▶ **What to do**
I need every line of the material below that includes the string "sector".

Provided material: Begin

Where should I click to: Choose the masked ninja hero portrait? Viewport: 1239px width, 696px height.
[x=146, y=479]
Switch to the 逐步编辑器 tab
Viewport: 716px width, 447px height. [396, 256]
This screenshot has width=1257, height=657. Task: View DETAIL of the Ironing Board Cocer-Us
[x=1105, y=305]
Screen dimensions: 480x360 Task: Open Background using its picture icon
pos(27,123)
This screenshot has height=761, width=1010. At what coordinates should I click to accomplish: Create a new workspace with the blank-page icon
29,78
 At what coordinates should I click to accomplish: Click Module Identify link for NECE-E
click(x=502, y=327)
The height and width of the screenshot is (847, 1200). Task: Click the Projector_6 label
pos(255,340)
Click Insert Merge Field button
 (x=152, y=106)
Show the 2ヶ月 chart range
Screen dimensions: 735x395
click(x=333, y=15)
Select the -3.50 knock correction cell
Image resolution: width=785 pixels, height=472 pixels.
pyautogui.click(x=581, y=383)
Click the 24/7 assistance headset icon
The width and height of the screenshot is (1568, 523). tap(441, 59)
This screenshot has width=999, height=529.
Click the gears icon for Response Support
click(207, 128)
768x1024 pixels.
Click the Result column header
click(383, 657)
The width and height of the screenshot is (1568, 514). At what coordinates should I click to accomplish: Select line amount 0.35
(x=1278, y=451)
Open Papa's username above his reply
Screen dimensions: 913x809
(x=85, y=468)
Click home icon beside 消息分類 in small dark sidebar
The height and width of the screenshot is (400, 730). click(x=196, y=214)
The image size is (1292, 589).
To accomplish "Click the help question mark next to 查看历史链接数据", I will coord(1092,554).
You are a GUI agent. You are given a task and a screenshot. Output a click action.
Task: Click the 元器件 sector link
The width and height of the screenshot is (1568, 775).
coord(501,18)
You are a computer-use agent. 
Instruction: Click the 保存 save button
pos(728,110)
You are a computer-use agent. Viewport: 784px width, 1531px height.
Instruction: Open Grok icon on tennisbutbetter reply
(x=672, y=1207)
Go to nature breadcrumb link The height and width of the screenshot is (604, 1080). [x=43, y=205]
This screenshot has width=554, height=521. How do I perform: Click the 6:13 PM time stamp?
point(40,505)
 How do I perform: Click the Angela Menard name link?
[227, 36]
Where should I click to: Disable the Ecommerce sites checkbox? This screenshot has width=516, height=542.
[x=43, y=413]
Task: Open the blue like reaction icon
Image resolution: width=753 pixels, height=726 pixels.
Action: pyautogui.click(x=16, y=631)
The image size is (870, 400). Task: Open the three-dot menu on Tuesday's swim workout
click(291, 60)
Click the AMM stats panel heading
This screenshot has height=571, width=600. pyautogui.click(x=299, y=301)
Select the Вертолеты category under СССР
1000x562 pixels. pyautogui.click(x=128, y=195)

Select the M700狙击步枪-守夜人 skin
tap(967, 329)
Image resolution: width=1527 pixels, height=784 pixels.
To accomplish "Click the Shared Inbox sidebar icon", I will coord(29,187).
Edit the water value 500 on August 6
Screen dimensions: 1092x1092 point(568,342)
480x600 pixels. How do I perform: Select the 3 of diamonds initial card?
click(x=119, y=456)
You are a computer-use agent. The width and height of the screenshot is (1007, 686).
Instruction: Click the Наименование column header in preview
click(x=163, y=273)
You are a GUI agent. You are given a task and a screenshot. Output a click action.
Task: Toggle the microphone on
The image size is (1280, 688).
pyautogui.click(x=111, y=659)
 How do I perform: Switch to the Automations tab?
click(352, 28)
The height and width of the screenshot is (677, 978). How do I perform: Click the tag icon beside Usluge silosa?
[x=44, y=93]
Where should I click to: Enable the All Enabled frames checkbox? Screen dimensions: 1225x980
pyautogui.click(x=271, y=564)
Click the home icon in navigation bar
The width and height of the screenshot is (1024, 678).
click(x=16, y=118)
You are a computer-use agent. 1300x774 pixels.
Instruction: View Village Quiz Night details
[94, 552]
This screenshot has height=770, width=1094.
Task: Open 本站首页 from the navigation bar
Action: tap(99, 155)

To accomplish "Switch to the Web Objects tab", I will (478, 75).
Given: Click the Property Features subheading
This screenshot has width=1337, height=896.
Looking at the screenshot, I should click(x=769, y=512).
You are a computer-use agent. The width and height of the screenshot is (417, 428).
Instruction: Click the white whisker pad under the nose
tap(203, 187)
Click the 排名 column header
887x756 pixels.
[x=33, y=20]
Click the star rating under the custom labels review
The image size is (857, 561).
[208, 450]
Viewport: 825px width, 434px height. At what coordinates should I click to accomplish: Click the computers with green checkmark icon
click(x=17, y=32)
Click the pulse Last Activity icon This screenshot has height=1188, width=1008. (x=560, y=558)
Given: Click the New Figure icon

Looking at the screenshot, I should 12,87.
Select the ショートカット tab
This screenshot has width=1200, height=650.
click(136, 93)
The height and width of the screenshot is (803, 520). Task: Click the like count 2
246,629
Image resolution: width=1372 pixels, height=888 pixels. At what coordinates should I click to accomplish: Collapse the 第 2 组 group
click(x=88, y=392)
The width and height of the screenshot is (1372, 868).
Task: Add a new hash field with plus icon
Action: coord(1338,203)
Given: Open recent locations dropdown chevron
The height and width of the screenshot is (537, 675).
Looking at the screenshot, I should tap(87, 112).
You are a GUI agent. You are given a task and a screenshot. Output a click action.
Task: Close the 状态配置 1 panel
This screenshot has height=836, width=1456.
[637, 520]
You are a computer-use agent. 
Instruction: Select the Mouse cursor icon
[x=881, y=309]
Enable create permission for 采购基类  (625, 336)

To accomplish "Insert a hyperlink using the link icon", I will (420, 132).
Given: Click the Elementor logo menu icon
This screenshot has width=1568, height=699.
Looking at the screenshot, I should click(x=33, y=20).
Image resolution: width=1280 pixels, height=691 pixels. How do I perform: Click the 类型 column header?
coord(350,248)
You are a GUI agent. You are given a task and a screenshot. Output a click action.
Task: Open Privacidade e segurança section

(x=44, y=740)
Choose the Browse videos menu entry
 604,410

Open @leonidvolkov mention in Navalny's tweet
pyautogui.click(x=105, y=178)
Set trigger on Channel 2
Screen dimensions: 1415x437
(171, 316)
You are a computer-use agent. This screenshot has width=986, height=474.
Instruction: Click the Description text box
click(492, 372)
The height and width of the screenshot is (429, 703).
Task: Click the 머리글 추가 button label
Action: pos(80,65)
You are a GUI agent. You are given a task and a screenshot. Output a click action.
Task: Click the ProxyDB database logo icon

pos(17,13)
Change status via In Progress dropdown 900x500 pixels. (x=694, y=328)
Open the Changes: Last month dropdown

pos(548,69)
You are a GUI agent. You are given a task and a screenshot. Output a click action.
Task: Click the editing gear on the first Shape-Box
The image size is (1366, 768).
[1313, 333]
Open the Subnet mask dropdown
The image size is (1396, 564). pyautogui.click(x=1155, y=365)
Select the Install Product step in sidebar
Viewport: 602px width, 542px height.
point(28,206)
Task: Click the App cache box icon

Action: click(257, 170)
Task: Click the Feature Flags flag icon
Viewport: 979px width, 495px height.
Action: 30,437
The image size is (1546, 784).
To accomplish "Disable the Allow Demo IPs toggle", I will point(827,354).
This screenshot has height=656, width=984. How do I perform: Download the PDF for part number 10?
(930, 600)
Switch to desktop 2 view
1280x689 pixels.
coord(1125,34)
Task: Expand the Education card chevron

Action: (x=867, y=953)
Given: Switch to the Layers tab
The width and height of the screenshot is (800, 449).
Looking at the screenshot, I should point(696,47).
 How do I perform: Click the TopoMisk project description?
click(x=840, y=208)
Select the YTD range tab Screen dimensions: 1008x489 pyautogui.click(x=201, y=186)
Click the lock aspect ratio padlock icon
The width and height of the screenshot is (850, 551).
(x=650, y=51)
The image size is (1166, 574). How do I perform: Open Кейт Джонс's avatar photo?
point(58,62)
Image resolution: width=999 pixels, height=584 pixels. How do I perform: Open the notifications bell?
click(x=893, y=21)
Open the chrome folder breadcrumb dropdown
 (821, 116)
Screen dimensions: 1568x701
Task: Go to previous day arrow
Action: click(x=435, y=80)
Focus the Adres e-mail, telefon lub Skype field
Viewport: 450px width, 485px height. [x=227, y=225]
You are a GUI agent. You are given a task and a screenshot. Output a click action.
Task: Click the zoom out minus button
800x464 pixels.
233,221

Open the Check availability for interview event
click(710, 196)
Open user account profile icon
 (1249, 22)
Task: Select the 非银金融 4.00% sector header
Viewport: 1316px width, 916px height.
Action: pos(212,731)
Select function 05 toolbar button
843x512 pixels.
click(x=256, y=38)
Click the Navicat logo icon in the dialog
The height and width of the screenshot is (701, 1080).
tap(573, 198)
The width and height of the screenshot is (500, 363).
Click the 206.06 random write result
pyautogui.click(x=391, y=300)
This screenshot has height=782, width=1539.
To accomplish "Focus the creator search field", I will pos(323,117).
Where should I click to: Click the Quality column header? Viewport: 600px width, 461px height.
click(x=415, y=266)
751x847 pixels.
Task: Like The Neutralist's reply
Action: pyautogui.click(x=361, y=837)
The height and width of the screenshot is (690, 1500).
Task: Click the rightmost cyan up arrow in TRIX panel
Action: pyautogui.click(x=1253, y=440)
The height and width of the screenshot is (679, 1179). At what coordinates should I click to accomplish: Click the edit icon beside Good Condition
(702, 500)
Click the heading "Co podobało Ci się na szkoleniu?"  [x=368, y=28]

Provided material: End

▶ **Task result**
Task: Click the 元器件 sector link
Task: Select the 非银金融 4.00% sector header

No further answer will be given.